Todas as 73 ações do Ibovespa, principal índice da B3, tiveram queda no primeiro trimestre do ano por causa do avanço do novo coronavírus.

Entre janeiro e março, o índice recuou 36,8%, na maior perda para o período desde pelo menos 1994. Quando se considera apenas o mês passado, o Ibovespa perdeu 29,9%, a pior queda para qualquer mês desde agosto de 1998, quando, em meio à crise russa, a bolsa recuou mais de 45%.

Quais foram os grandes perdedores da crise na bolsa até agora? Sem dúvida, as companhias aéreas e empresas ligadas ao turismo, já que diversos países, incluindo o Brasil, restringiram a locomoção de pessoas como forma de evitar um contágio ainda maior.

Gol e Azul, por exemplo, que são negociadas no índice, cortaram seus voos em mais de 90%.

As incertezas sobre em que momento a quarentena imposta pela infecção terminará castigaram duramente os papeis dessas empresas.
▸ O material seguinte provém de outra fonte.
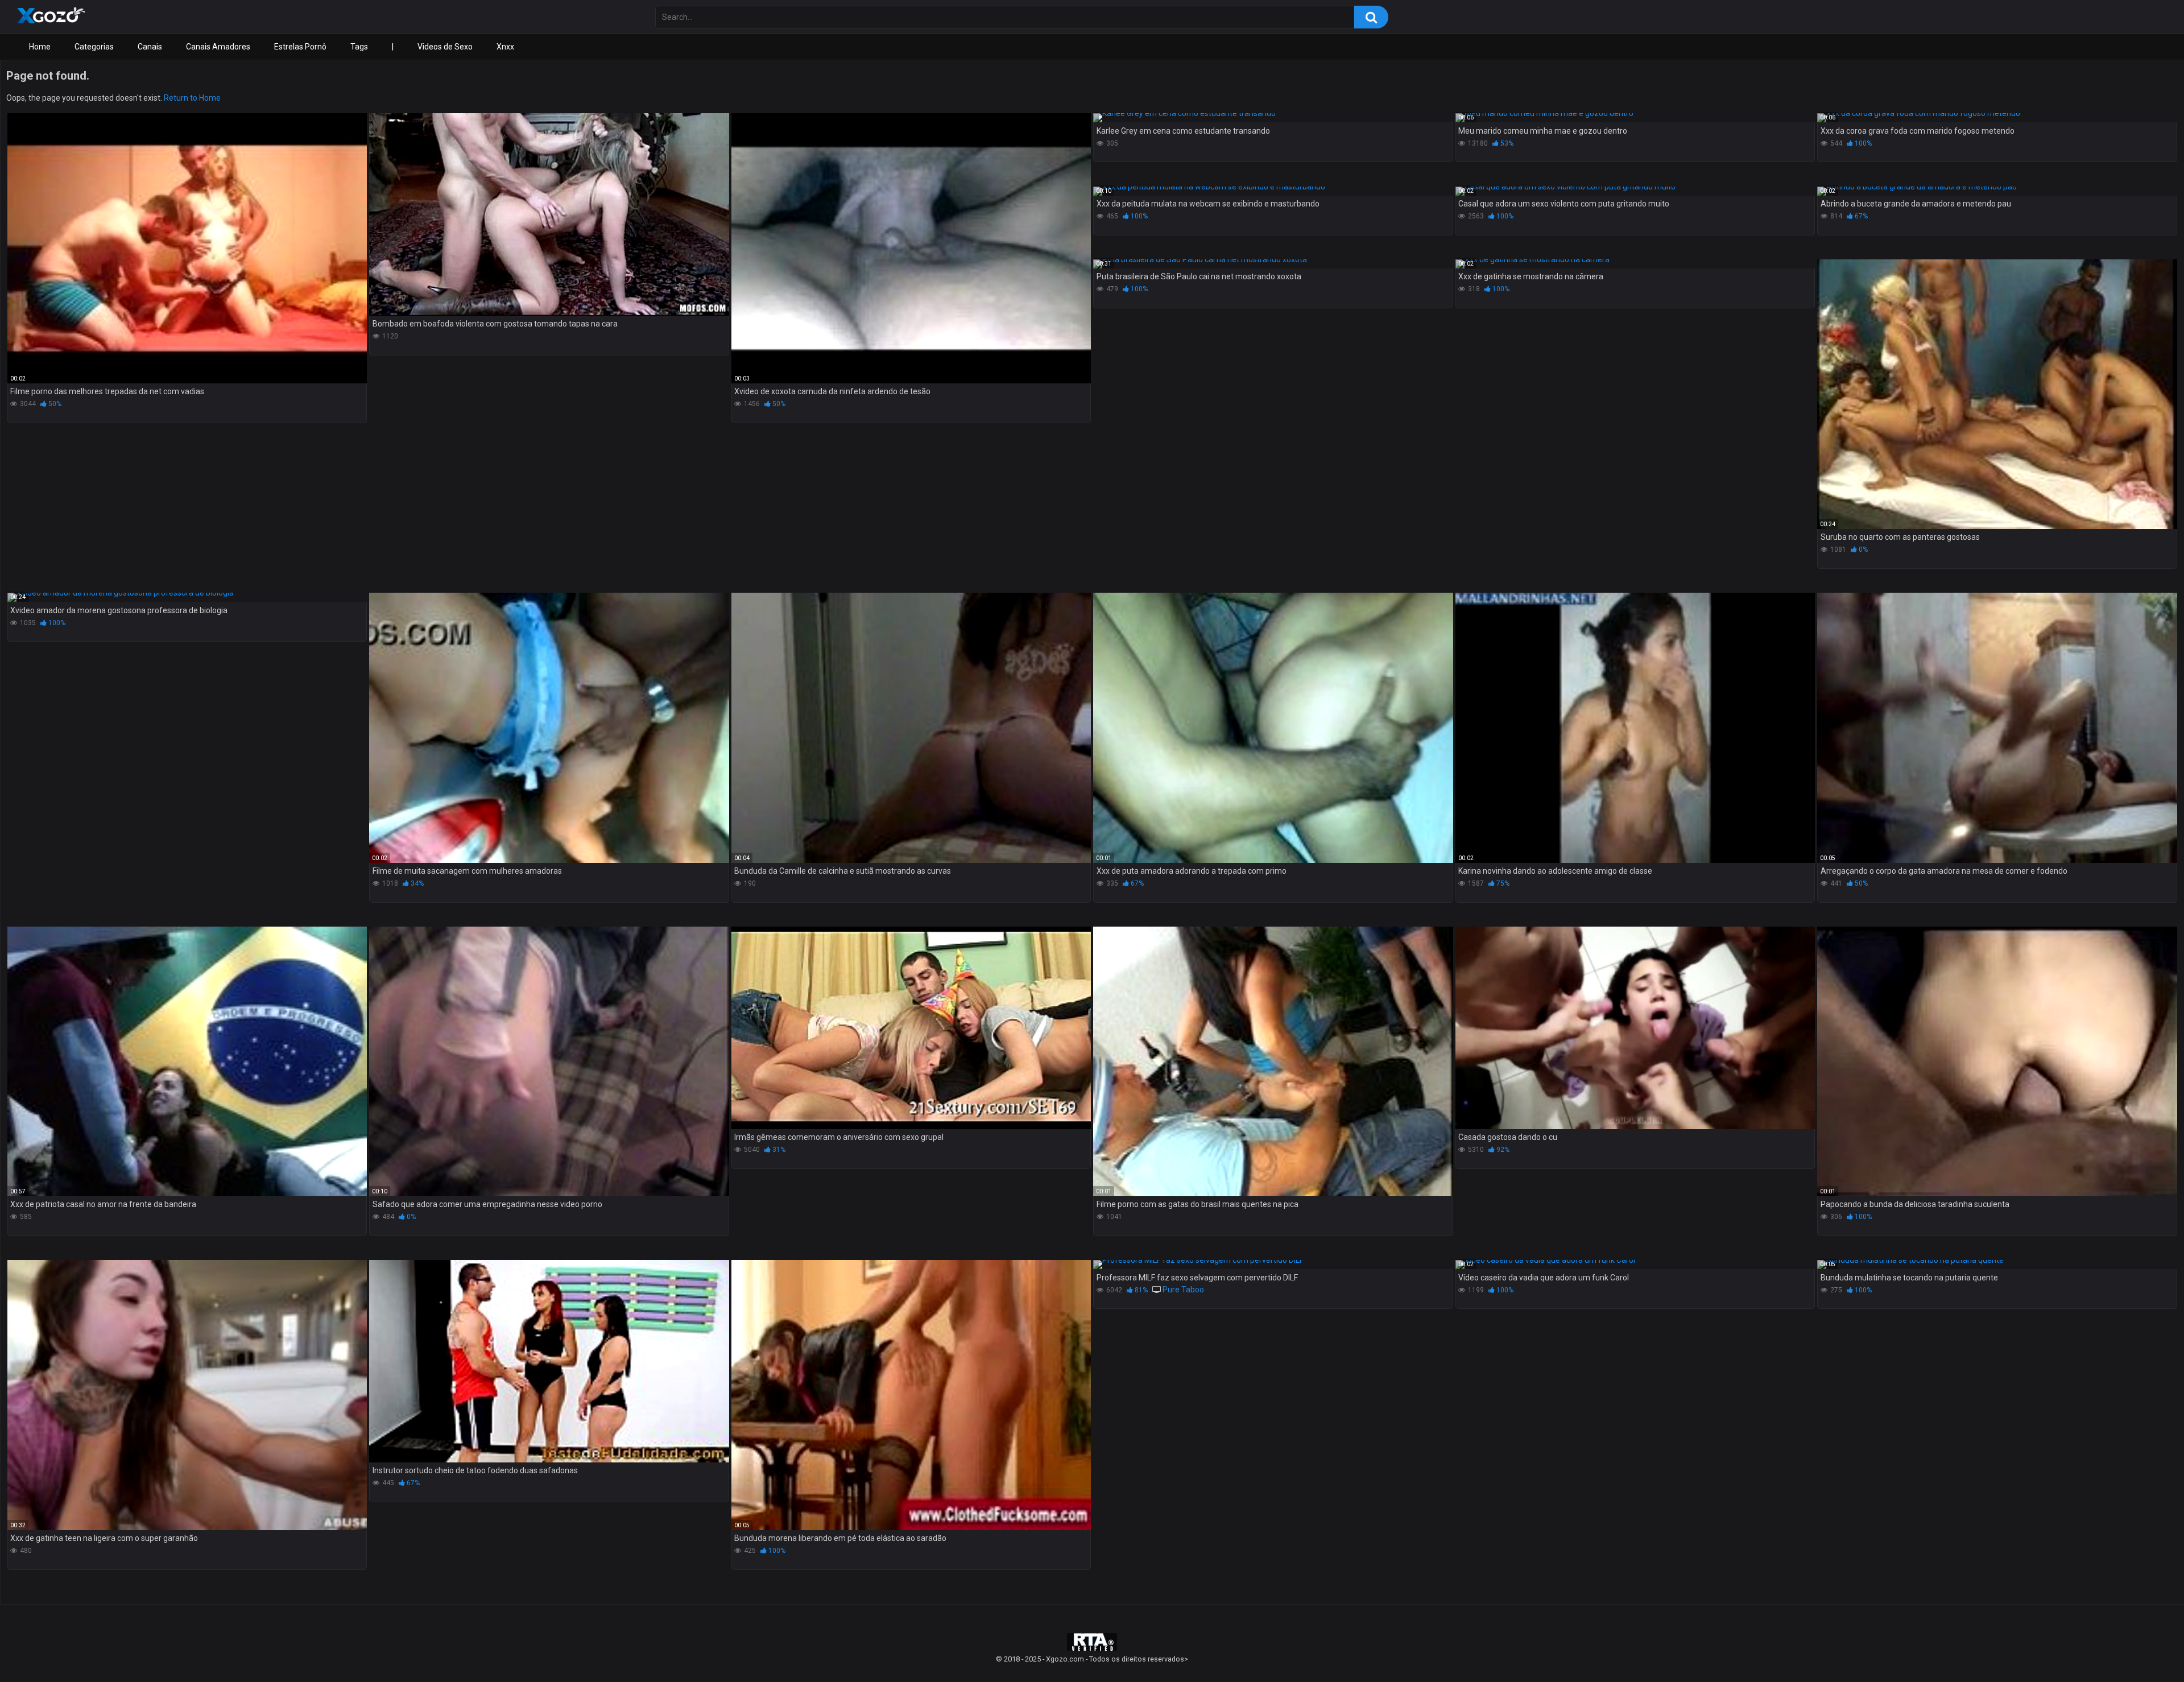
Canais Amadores (218, 46)
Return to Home (192, 97)
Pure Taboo (1183, 1289)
A CVC perdeu 74,6% de valor no período, e foi a segunda empresa que mais caiu (a primeira foi a resseguradora IRB Brasil, que teve seus resultados financeiros questionados e que chegou a ser alvo de uma operação da Polícia Federal).

Em seguida vêm Azul, Gol e Smiles (que caíram, respectivamente, 69,8%, 69,1% e 68,3% no período).

Quais outras empresas estão entre as mais afetadas pelo coronavírus? Empresas exportadoras, como a BRF, a CSN e a Gerdau, aparecem entre as 20 maiores quedas do Ibovespa no primeiro trimestre.

Entre a abertura do primeiro pregão de 2020 e o fechamento do mercado ontem elas caíram, respectivamente, 57,1%, 50,5% e 49,8%.

E como se comportaram as ações das varejistas? Tudo depende da capacidade de caixa e de adaptação ao momento atual. A Via Varejo, por exemplo, dona das marcas Casas Bahia e Ponto Frio, foi a grande varejista que mais sofreu, pela dependência maior da receita das lojas físicas. Os papeis da empresa desabaram 52,7% no primeiro trimestre.

Perto dela, a Magalu até que teve um desempenho menos pior, apesar do tombo de 18% no período. Isso porque a empresa tem um caixa fortalecido e forte atuação digital, que tem sido o grande foco da gestão da varejista.

Qual foi o desempenho das ações de supermercados e empresas do setor de saúde? Os supermercados e empresas do setor de saúde, que continuam funcionando mesmo com a quarentena, estão entre as menores quedas.

O Carrefour, por exemplo, teve queda de 11,6% no período. A Raia Drogasil recuou 8,7% entre janeiro e março.